See original GitHub issue

For example, something like (not tested)

@Command(name="outer", subcommands={Inner.class})
public class Outer {

    @Command(name="inner")
    public class Inner {}
}

Currently this doesn’t work, since Inner requires an instance of Outer. Would it be possible to make it so that when an instance of Outer is run via the CommandLine it will create an instance of Inner and use it as a subcommand? This would probably only really work if Inner is a subcommand of Outer, as opposed to a subcommand of a completely separate class.

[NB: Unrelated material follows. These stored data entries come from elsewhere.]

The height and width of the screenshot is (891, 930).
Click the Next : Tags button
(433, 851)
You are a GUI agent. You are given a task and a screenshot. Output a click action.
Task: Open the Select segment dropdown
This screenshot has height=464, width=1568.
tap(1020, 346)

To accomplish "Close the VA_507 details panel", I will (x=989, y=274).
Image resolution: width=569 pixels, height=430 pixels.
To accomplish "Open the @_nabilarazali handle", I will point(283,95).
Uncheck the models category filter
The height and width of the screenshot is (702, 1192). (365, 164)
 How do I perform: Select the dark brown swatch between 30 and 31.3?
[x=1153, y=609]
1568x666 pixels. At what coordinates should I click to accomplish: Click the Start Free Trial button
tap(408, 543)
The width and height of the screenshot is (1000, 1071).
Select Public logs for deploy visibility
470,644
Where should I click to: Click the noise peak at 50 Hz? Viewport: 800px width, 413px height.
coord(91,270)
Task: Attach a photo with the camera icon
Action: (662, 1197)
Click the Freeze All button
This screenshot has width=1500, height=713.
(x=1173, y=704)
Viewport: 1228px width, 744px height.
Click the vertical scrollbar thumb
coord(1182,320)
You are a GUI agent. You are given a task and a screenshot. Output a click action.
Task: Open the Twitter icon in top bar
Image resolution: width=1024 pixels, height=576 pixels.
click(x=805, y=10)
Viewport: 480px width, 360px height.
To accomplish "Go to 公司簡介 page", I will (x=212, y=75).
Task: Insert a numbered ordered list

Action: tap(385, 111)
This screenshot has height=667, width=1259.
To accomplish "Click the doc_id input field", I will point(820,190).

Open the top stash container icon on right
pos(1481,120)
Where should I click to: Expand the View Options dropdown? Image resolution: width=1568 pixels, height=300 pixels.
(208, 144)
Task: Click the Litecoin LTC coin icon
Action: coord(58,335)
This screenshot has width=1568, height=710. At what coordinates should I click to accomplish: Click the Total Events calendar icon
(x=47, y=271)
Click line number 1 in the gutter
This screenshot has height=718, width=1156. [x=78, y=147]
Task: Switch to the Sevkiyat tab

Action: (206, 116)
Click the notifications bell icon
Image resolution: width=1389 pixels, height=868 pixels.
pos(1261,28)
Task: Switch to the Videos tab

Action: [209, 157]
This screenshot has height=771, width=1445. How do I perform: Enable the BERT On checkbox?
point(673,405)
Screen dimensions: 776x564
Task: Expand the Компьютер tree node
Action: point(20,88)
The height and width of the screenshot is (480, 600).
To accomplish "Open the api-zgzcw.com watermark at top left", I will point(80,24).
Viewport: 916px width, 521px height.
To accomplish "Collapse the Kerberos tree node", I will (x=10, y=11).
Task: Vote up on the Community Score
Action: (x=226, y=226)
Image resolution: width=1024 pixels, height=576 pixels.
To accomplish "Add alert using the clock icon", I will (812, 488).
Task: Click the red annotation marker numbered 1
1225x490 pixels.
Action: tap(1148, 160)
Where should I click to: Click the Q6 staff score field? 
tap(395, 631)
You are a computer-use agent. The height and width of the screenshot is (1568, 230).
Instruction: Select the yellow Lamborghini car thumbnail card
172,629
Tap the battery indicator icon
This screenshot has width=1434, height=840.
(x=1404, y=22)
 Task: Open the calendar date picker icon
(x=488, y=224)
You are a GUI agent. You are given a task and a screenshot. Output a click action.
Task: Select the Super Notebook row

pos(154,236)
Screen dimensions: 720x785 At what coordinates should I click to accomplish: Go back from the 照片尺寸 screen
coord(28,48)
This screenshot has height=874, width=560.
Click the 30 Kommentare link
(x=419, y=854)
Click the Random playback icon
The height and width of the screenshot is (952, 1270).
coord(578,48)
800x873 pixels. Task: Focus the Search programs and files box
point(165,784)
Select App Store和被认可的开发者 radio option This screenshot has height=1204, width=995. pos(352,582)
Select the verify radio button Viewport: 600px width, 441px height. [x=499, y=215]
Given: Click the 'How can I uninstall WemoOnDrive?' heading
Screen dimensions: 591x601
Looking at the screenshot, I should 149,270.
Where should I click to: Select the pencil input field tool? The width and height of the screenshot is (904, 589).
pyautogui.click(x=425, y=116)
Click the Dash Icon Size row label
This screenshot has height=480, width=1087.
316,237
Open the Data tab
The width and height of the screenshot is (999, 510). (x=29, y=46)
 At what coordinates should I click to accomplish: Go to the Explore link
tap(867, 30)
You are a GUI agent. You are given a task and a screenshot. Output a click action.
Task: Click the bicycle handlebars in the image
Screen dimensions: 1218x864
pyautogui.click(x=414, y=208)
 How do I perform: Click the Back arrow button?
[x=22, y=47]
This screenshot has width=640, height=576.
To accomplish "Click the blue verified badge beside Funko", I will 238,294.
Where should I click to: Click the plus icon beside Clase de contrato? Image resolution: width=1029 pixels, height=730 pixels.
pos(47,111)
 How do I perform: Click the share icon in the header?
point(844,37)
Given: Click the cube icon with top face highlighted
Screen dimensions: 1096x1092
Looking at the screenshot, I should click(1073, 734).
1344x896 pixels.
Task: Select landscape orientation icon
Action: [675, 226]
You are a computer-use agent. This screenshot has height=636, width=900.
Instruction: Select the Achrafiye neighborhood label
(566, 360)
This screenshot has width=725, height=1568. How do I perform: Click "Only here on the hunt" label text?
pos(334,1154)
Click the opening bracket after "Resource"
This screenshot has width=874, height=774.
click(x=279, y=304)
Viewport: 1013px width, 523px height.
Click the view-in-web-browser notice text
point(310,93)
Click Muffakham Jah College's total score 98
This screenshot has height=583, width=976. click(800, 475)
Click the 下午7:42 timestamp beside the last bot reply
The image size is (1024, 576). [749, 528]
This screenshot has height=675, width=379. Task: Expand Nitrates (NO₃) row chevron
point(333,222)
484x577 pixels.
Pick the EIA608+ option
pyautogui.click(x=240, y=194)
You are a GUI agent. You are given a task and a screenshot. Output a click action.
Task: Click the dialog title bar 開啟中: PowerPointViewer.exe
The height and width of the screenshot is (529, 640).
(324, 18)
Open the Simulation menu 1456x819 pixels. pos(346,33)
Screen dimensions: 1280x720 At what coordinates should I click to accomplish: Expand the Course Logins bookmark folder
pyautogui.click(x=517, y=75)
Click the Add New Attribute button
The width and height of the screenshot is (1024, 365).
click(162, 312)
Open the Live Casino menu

I know Inner could be made static, but then it loses the ability to use private variables of Outer, which is useful. Another possible way to do something like this (which I have not tested) might be to use a method as the command and have it run a new Inner object with all args it recieves. But even if that would work (and I’m not sure), it would be simpler to be able to be able to just put it in the subcommands section.

Issue Analytics

  • State:closed
  • Created 5 years ago
  • Comments:7 (4 by maintainers)

github_iconTop GitHub Comments

1reaction
BeeeWallcommented, Feb 2, 2019

That makes sense, fair enough.

0reactions
remkopcommented, Feb 2, 2019

I’ve given it some thought (thanks for the PR in #621 that made it very concrete what you had in mind) but I’m leaning against doing this, for three reasons.

There is an alternative

You can use a static inner class and still access the private variables of the outer class, using the @ParentCommand annotation:

@Command(name="outer", subcommands={Inner.class})
public class Outer {
    private int privateVariable;

    @Command(name="inner")
    public static class Inner {
        @ParentCommand Outer outer; // injected by picocli 

        public void businessLogic() {
            doSomethingWith(outer.privateVariable);
        }
    }
}

Making InnerClassFactory the default factory would not always work

For example, there are the static methods like the below, where a class is passed in, and there is no instance of the outer class available. Non-static inner class commands would work with other API calls but would result in runtime exceptions with these methods. This would surprise some users which we should avoid.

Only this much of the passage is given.